As Valley boils, Tropical Storm Bret emerges

HARLINGEN — A strong high-pressure system over Deep South Texas is expected to continue in place this week, delivering daily high temperatures from the low to mid-90s on the coast to plus-105 inland.

The second named Atlantic storm of the season, Tropical Storm Bret, formed off Guyana yesterday afternoon. Bret should stay far from the Valley, and is expected to weaken to a tropical depression by Wednesday.

National Weather Service forecasters yesterday issued a heat alert for all of the Rio Grande Valley, saying heat index values were between 103 and 109 degrees.
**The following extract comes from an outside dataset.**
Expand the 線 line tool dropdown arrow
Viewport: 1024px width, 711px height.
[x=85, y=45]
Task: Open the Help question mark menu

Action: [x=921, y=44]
Those daily heat alerts are likely to continue until the weekend.

The alert area covered Cameron, Willacy, Hidalgo, Starr, Brooks, Zapata, Jim Hogg and Kenedy counties, although separate alerts were issued elsewhere in Texas.
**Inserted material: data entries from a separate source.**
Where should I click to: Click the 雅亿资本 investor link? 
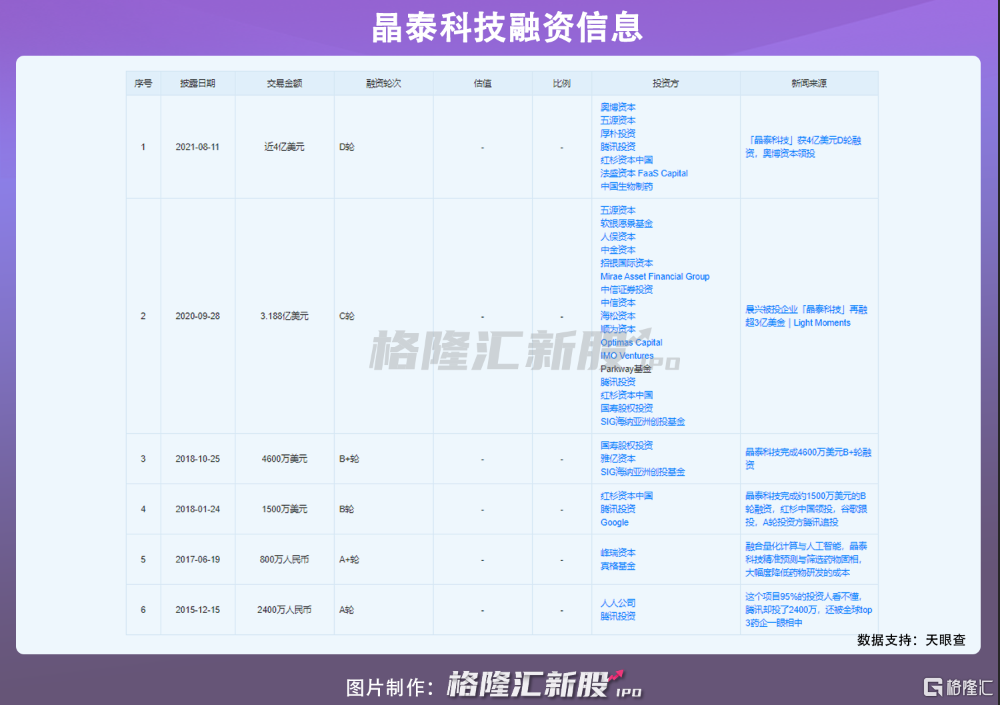pos(617,458)
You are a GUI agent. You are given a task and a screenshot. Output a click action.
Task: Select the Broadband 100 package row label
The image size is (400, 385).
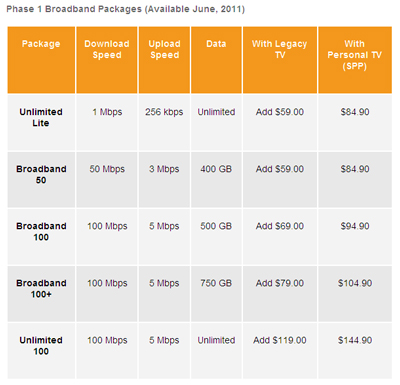tap(41, 231)
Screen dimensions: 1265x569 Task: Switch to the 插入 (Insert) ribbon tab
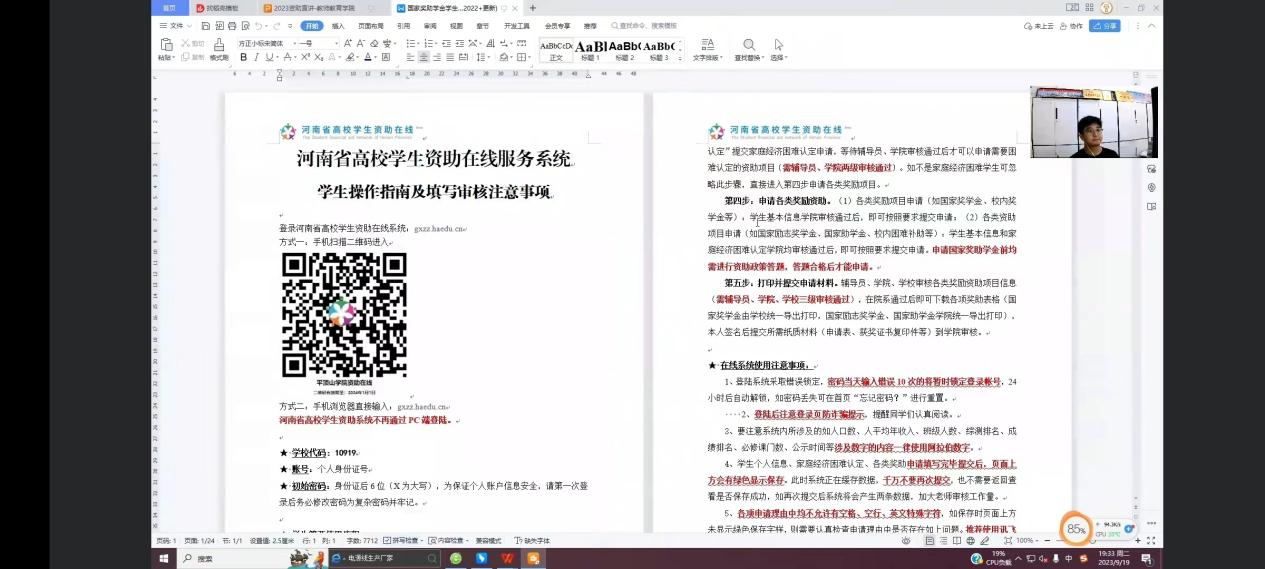click(338, 25)
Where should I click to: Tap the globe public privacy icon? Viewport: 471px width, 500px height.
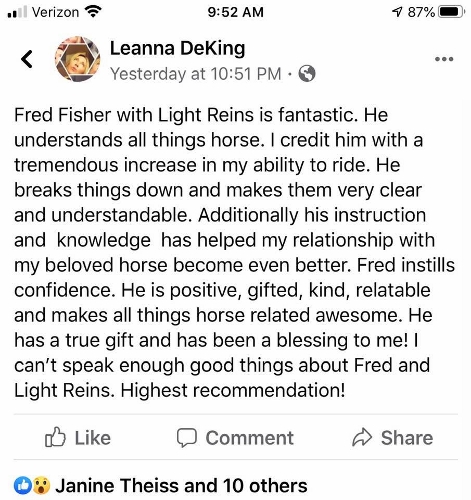tap(306, 74)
“We’re going to have quite a hot week in store, continuing through the weekend,” said Joshua Schroeder, science and operations officer for the National Weather Service in Brownsville.
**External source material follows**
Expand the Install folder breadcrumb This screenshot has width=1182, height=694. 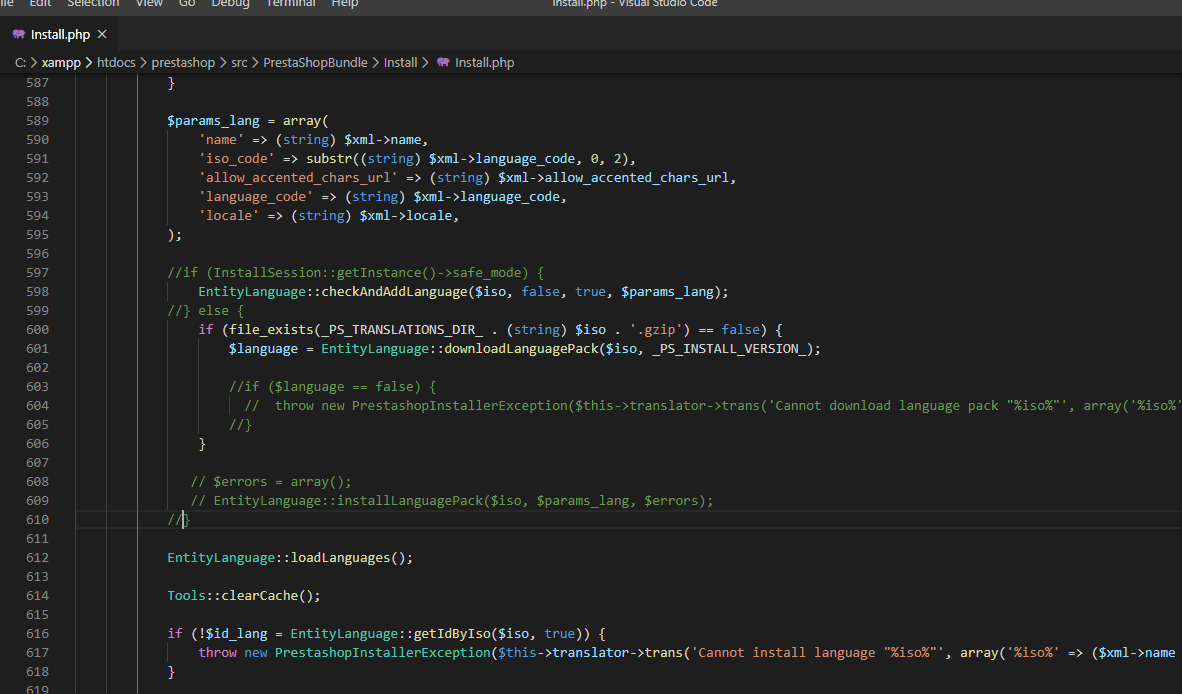pos(400,62)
“It looks like we’re going to end up on the dry and hot side, depending on what tropical feature might develop out in the gulf,” Schroeder said yesterday.

An area of disturbed weather called Invest 93 in the gulf just north of the Yucatan Peninsula in the Gulf of Mexico is being watched by forecasters for possible strengthening.

“There’s one developing just north of the Yucatan and one much farther south and east across the Leeward Islands that’s going to be moving to the north coast of South America over the next couple of days, Schroeder said. “That one won’t have any effect on us.”

But Invest 93 bears watching more closely, even though its track at this point would seem to be northward and far to the east of the Texas Gulf Coast.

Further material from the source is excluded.